Внутренней схеме драматического движения романа, как мы начертили ее выше, это не противоречит: Смердяков ведь это тот хам, логика вещества, та карамазовщина, которая живет в душе Ивана. Казуистика Смердякова в картине «За коньячком» и казуистика черта тождественны. Черт Ивана на самом деле и есть не кто иное,[1 - Так в тексте.] как Смердяков, подстраивающий ему отцеубийство без его ведома. Психологически: разговору с чертом предшествует последнее свидание со Смердяковым, когда тот говорит Ивану: «Вы главный убивец и есть, а я только Вашим приспешником был». В этой сцене у больного Смердякова такое незабываемое лицо, что несомненно, что с него-то и должен начаться кошмар Ивана. Разумеется, Смердяков в виде черта не может оставаться лакеем Смердяковым. Это Смердяков преображенный согласно собственному своему идеалу. Не забудем, что Смердяков западник, что он ненавидит Россию, что он атеист и читает «Святого отца нашего Исаака Сирина слово». Черт, конечно, не сам Смердяков, а мировой дух Смердякова. В нем должна только проскальзывать интонация и кривая усмешка Смердякова. Наконец, вспомним, что Смердяков вешается именно в момент беседы Ивана с чертом и что. когда Алеша приходит сообщить о самоубийстве Смердякова, Иван отвечает: «Я знал!.. он мне сказал», хотя во время беседы с чертом ни словом не упомянуто о Смердякове. Можно себе представить, до чего бы возросло ощущение кошмара и безумия в этой картине, если бы она была так осуществлена на сцене. Кроме того, не надо забывать, что все фантастическое и потустороннее у Достоевского отличается особенной четкостью, так что если бы выбирать в этой сцене, кому быть видимым: Ивану или черту, то конкретность подобала бы более черту.

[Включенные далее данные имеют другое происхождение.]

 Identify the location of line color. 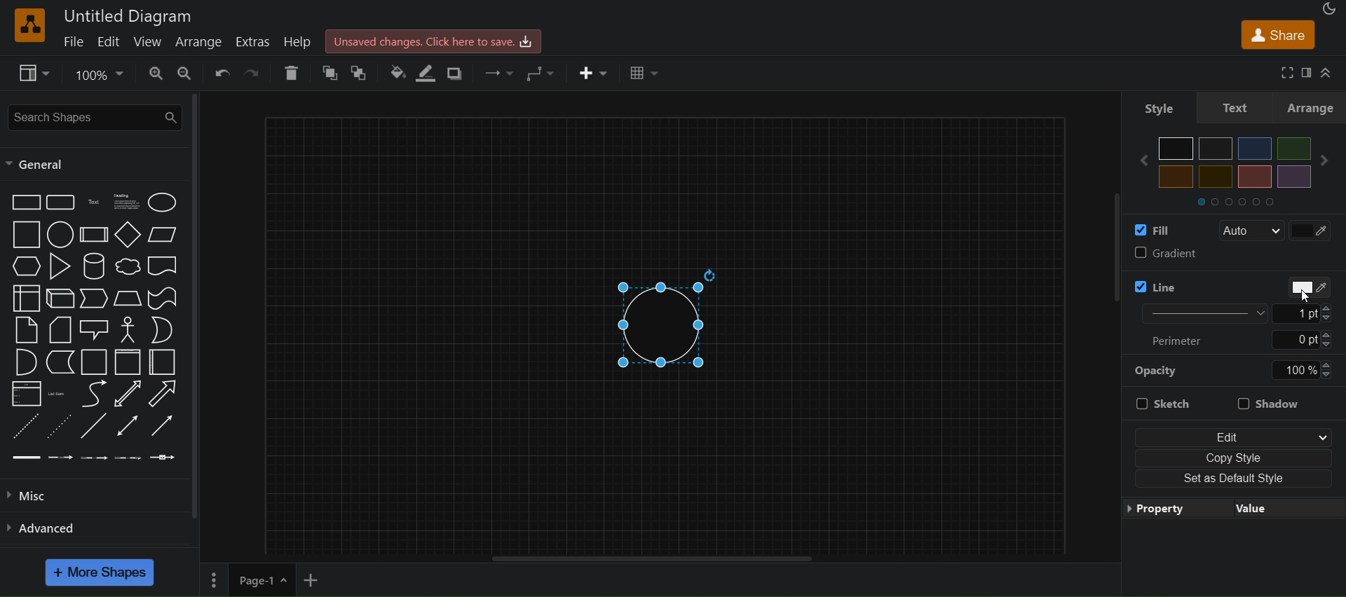
(430, 73).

Хорошо передал Дмитрия г. Леонидов. Отсутствие тех сцен, когда Митя ищет денег у купца Самсонова, у Лягавого и г-жи Хохлаковой, лишали его роль того нарастания отчаянья и ярости, которое делает катастрофу неизбежной. Сцены с Феней и с Перхотиным не были достаточно подготовлены, и, быть может, потому в них гнев и пафос Мити казались несколько неожиданны. Но действие в Мокром с избытком покрывало все недочеты. Тут все было верно, и все было на месте: каждая интонация, каждое лицо (лица девок!), каждое движение. Здесь г. Леонидов сумел сочетать глубочайший пафос чувства с самыми обыденными словами и жестами, заставив трепетать истинным восторгом трагического во время судебного допроса и полицейского обыска.

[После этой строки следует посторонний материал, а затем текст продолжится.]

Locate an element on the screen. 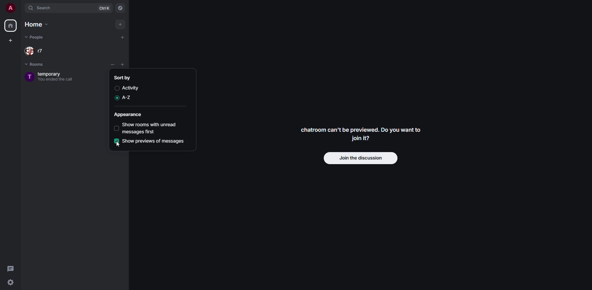 This screenshot has height=290, width=592. home is located at coordinates (38, 25).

Г-жа Германова в роли Грушеньки была великолепна. Казалось бы, что может быть немыслимее, как сыграть определенную красоту, воспроизвести определенное обаяние, дать почувствовать тот изгиб тела, который в «пальчике-мизинчике на левой ножке отозвался»? А между тем Германова сумела это сделать. Воплощение Грушеньки оказалось в спектакле Художественного театра таким же чудом, как и воплощение Смердякова. Леонидов-Дмитрий и Качалов-Иван прекрасно провели свои роли, но возможно представить себе и иное прекрасное воспроизведение этих ролей. В Грушеньке же и в Смердякове было нечто безусловное. Созданные лица целиком покрывали собою создавших их актеров.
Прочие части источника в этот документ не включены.